The watchdog says it will “review” new claims that the rules were breached by the EU Remain campaign last year.
Britain Stronger in Europe said it had always complied with the rules.
The Electoral Commission is already formally investigating the Leave campaign. Now the Guido Fawkes website is calling for a similar probe into the other side.
It used information published by the commission to suggest that “co-ordinated” spending had been spread between various Remain-backing groups which were set up in the run-up to the referendum.
More than £1m was donated to these new campaigns, it says.
In response, a Britain Stronger in Europe spokesman said it had “always complied fully with Electoral Commission rules on working together and included any instances of it happening in our return to the Electoral Commission”.
The commission said: “We consider and assess possible breaches of the rules consistent with our published enforcement policy and will review the Guido Fawkes articles before deciding whether any action is required.”
The key question is whether the different groups were “working together” with the official Remain campaign on a “coordinated plan or arrangement”.
If they were, their spending would count towards its £7m spending limit.
The commission has previously said it might be difficult for campaigners to know whether this rule applies.

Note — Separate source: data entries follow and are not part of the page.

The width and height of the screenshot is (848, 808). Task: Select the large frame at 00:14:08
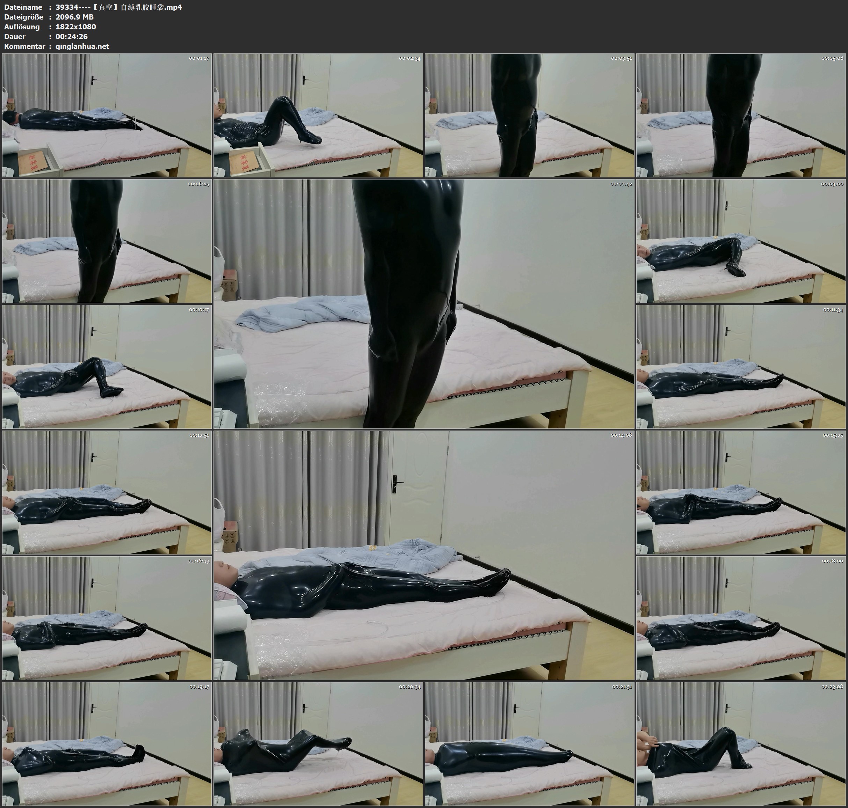(x=424, y=555)
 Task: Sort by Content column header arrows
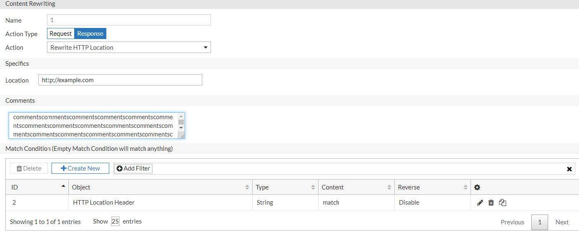(x=389, y=187)
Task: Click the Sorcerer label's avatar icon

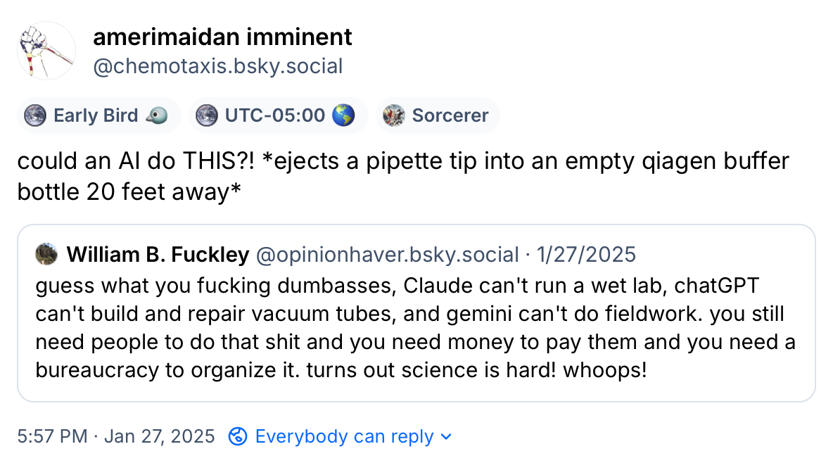Action: click(x=394, y=115)
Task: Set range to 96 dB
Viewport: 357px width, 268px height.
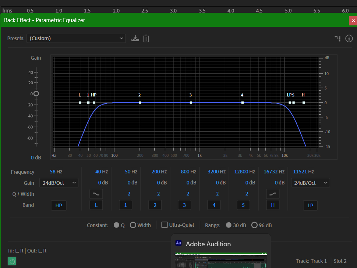Action: [254, 225]
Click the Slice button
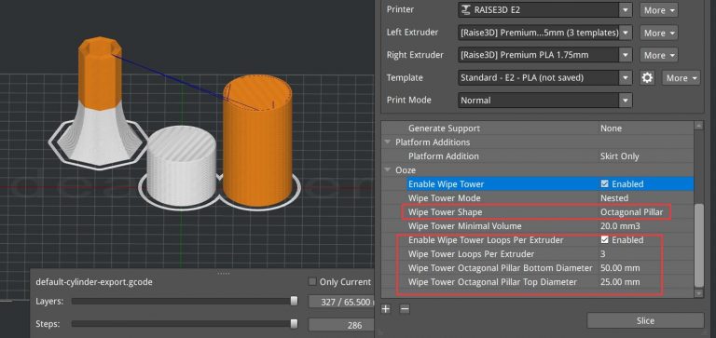Viewport: 716px width, 338px height. point(645,320)
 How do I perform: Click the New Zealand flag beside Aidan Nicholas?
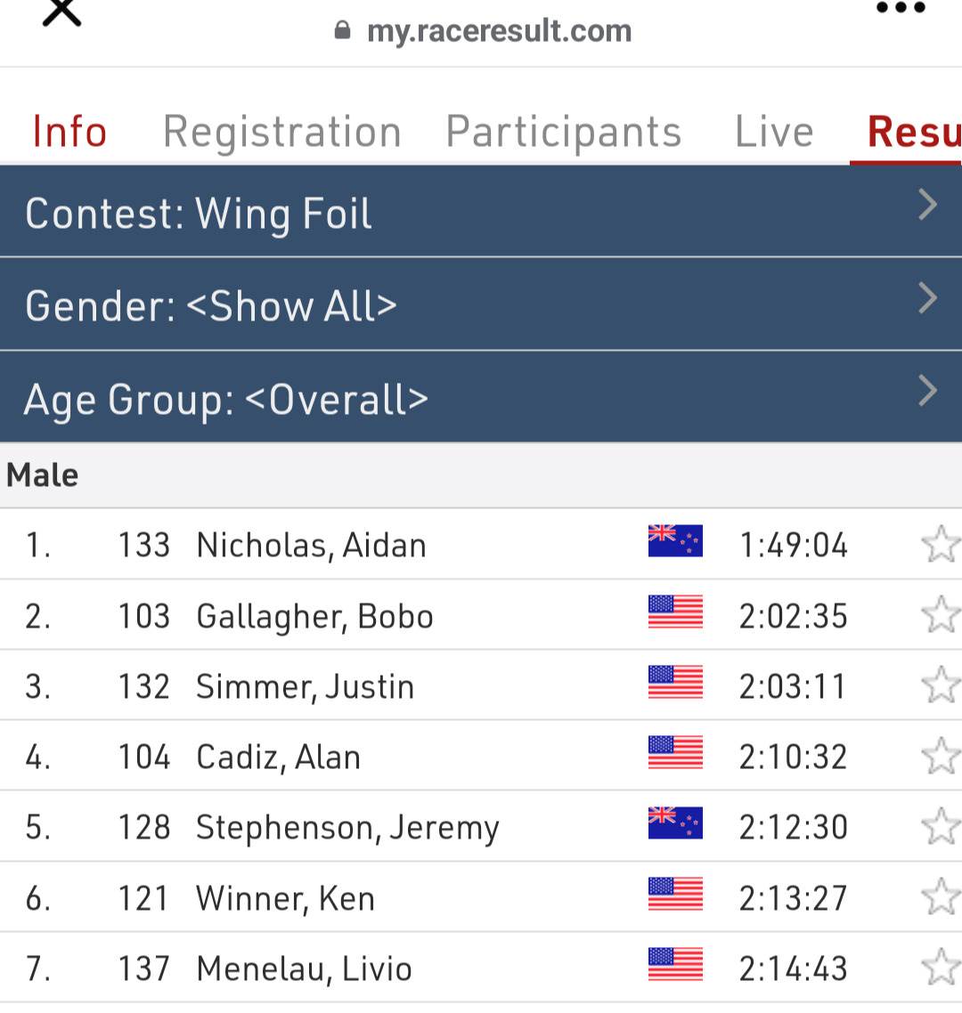tap(675, 541)
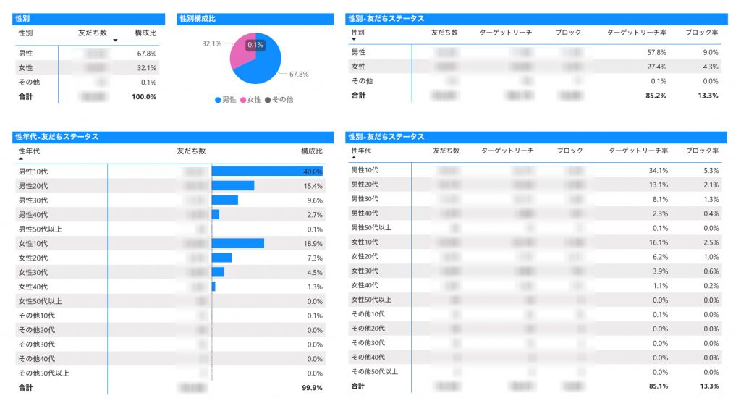Click the ascending sort arrow in the bar chart table
The image size is (741, 406).
tap(20, 158)
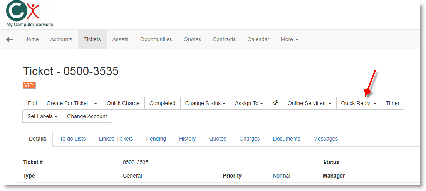Mark ticket as Completed
426x191 pixels.
[162, 103]
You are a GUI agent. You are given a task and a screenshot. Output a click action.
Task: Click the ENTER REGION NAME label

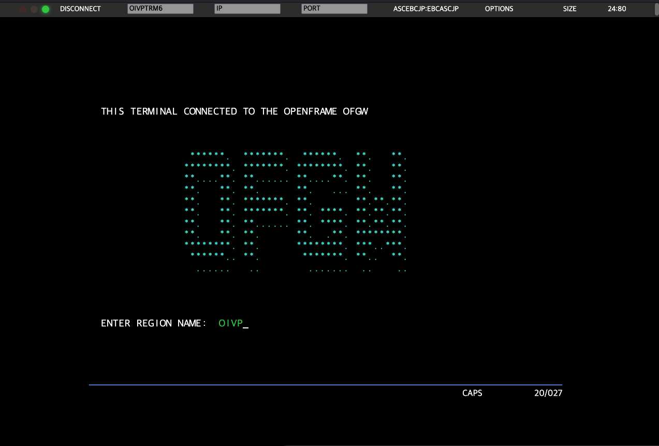[153, 323]
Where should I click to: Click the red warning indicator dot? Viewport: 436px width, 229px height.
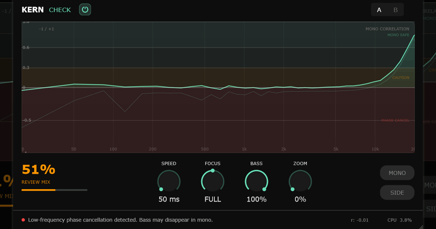23,220
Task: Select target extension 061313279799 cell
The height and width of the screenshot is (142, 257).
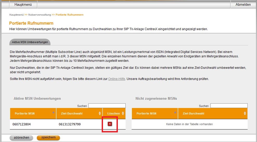Action: click(70, 124)
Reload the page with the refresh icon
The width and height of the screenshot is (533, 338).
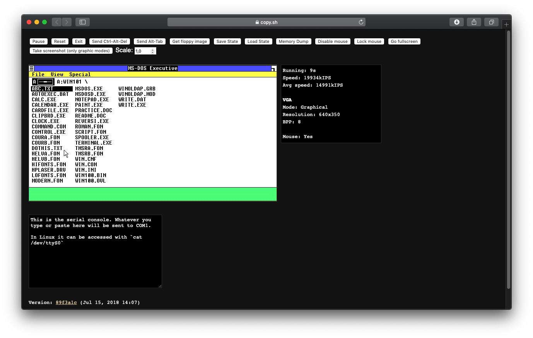tap(361, 22)
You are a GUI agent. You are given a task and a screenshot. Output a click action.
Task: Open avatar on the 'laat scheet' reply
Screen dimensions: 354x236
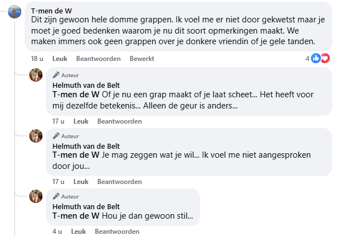point(36,75)
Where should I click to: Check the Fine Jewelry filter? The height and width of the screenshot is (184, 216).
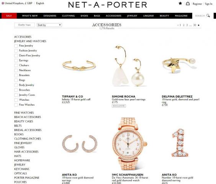16,46
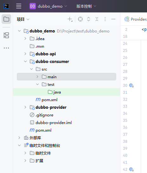Switch to the Provider editor tab

136,19
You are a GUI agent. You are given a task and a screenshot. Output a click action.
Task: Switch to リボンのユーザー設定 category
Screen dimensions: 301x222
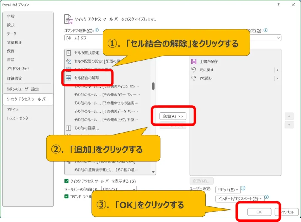(23, 89)
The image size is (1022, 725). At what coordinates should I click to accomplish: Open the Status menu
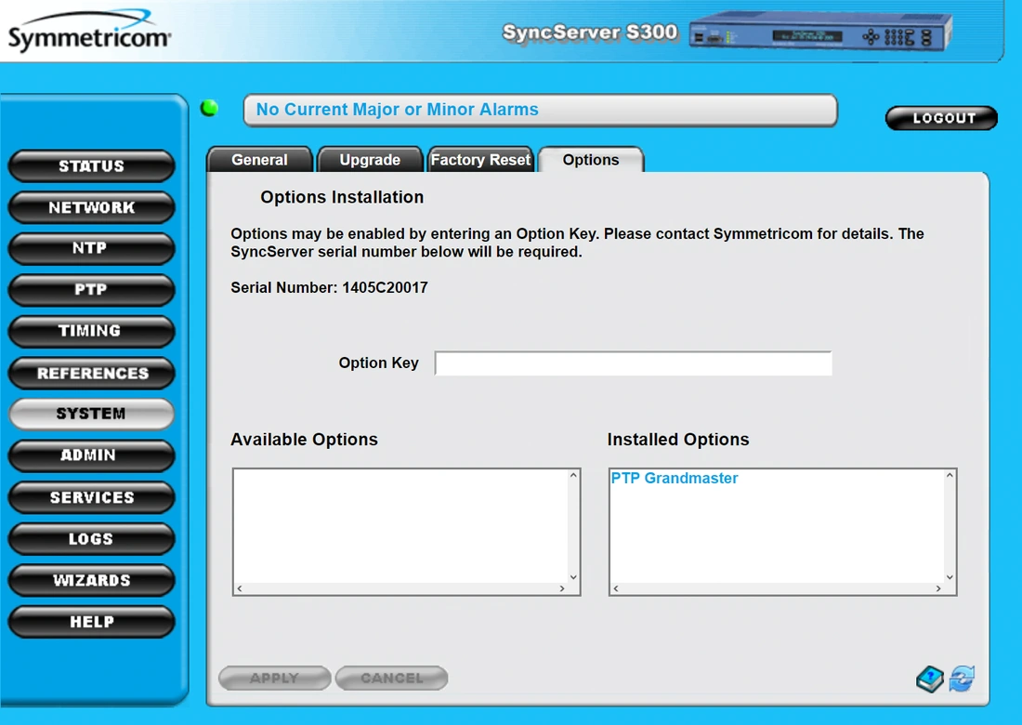tap(91, 166)
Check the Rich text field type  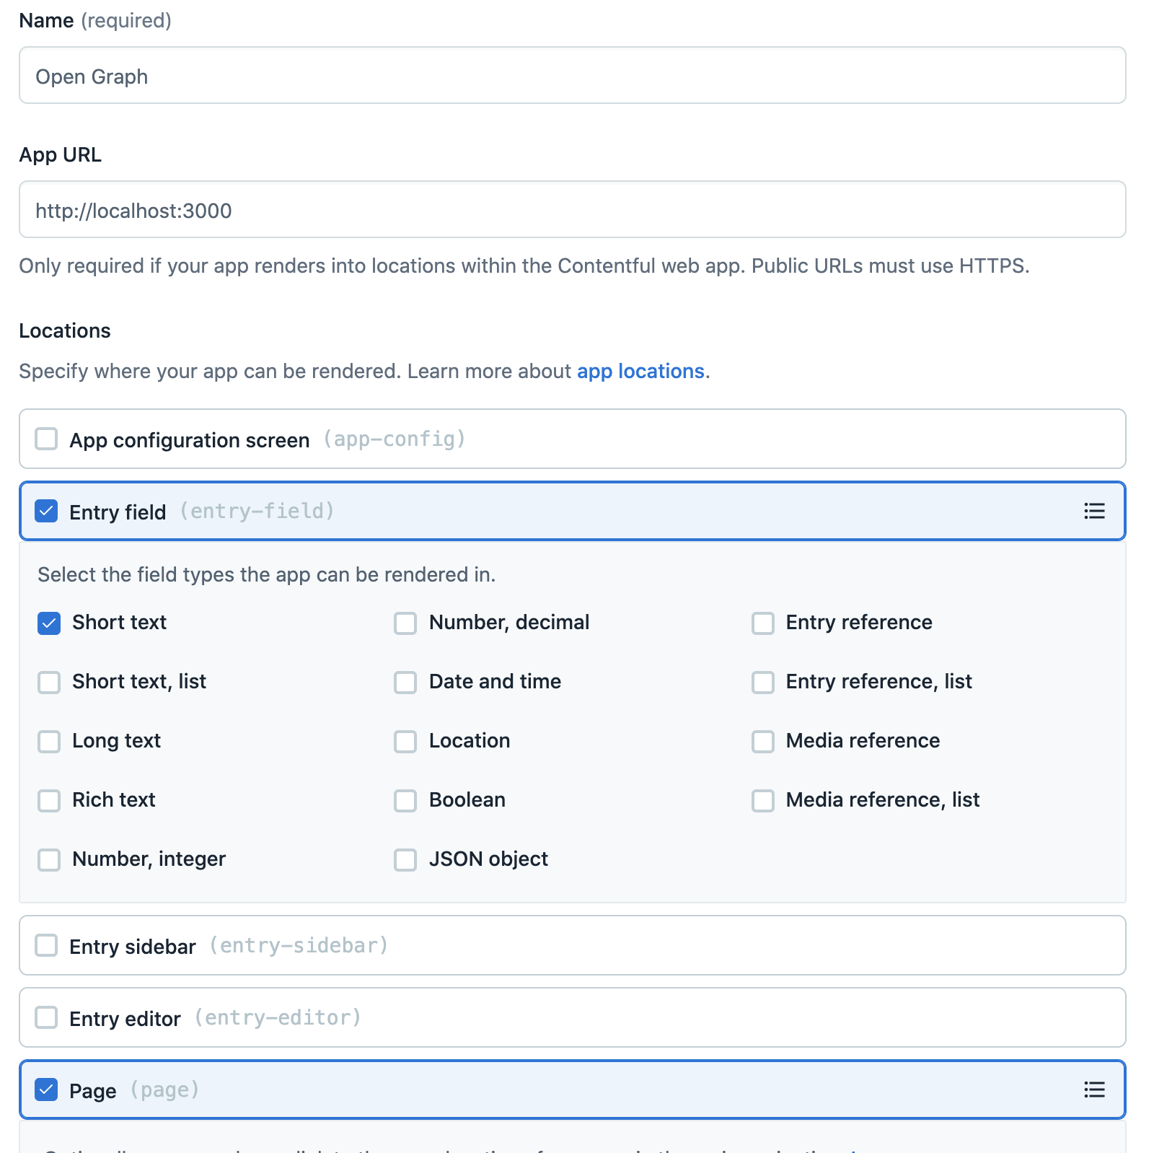[49, 800]
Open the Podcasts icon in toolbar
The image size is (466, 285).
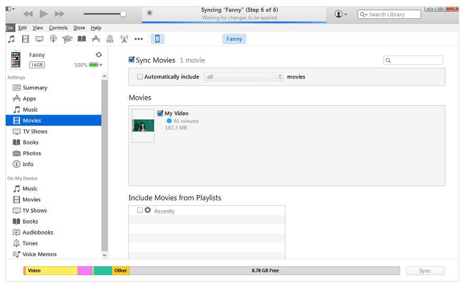pos(53,39)
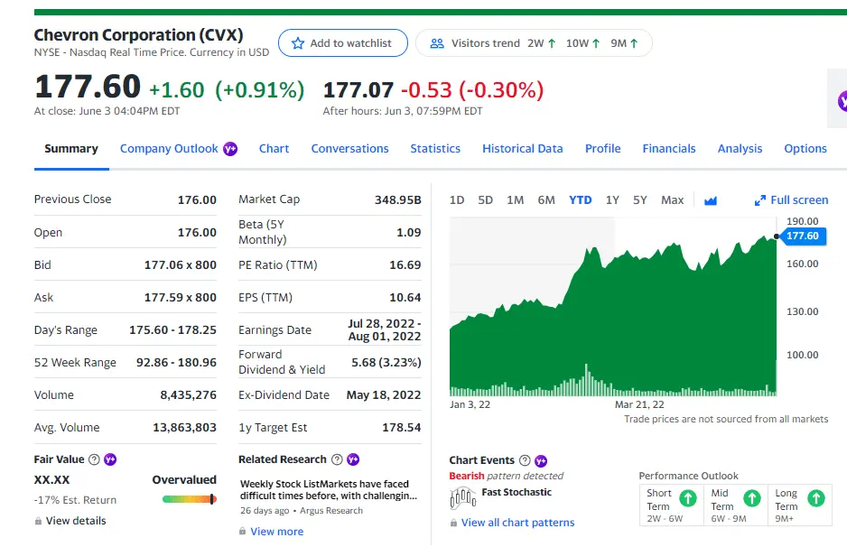Click the 177.60 price marker on chart

tap(801, 236)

For example, they are able to “liaise and discuss campaigning approaches” but not to spend money on joint advertising campaigns.
The commission called on the government to provide legal clarification of what represents “joint spending”. It also said campaigners should have to specify who they worked with and how much they each spent on their spending returns.
There have already been several investigations into the way campaign money was spent during the EU referendum, which Leave won in June 2016.
Last month the Electoral Commission said it would reopen a probe into more than £600,000 spent by a campaign run by university student Darren Grimes, days ahead of the vote.